部室は1年生には入れないからどんな所なのか想像も付かないし僕は此処でもスコアラーをしながら練習をしていた関係上、先輩達とは他の同期よりも話す機会が多かった。


何かやって欲しい事があるのかな?


ドアを2回ノックし「失礼致します。一年の○○です。遅くなり申し訳ありません」


「入れ」


ドアを開ける。


狭い部室で先輩達が座りながら此方を見ている。全員が見ている。


一番ドアの近くに居た先輩が何も言わずにドアの鍵を閉め僕を真ん中に押す。


夏なのに冷たい汗が止まらない。バットを片手にキャプテンが話し掛ける。


「ここに来た理由が分かるか?」


「申し訳ありません。自分には分からないです」


「ハァー残念だよ」僕の肩に手を置く。


何も意識していない状態で腹を思い切り殴られる。


「ぐっ!?」


倒れこんだ先の先輩に顔を蹴られる。


僕を囲むようにして先輩達が集まり倒れこんでいる僕を殴り、蹴り上げる。


僕は四方からいつ来るか分からない攻撃がただ怖かった。


「ネタは割れてんだよ。お前俺達の悪口言ってるらしいじゃねえか?」


そんな事は言ってない!


「自分はそんな事言ってないです。本当です!」


バットを喉に押し込められ体重を掛けられる。アヒルの様な悲鳴を上げる。


口を塞がれ、携帯電話を耳元に置かれる。


「ほら証拠だよ」


僕が相槌を打った所だけ録音されていた。


「これお前の声だろ?違うか?」


「あ。あぁ。」何も言えなかった。嵌められていたのだ。


「申し訳ありませんでした。でもここに居たのは俺だけじゃないです」


殴られながら話した。不満を皆が言っていた事。僕はただ相槌を打っていた事。録音されているのが自分だけの声だった事。
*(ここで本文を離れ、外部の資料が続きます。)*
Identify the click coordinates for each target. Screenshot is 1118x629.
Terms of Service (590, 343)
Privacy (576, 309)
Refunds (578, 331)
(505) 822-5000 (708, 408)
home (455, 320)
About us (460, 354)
気が付くと僕は全裸で土下座させられ写真を撮られていた。


「反省した顔をしろよ」、「犬みたいにチンチンのポーズしながらチンコ見せろよ」、「クソ笑えるわ。彼女に写真送るわ」、「何笑ってんだよ」、「おい笑えよ」、「これを誰かに言ったらどうなるか分かるよな?」、「コイツ生きてる価値無さ過ぎて笑えるわ」、「部活辞めさせねえからな。辞めたらこの写真ばら撒いてやる。ていうかその前にお前を殺してやるよ。」、、、


僕が部室を出て同期達の所に戻ると悪魔が嬉しそうに僕を見て笑っていた。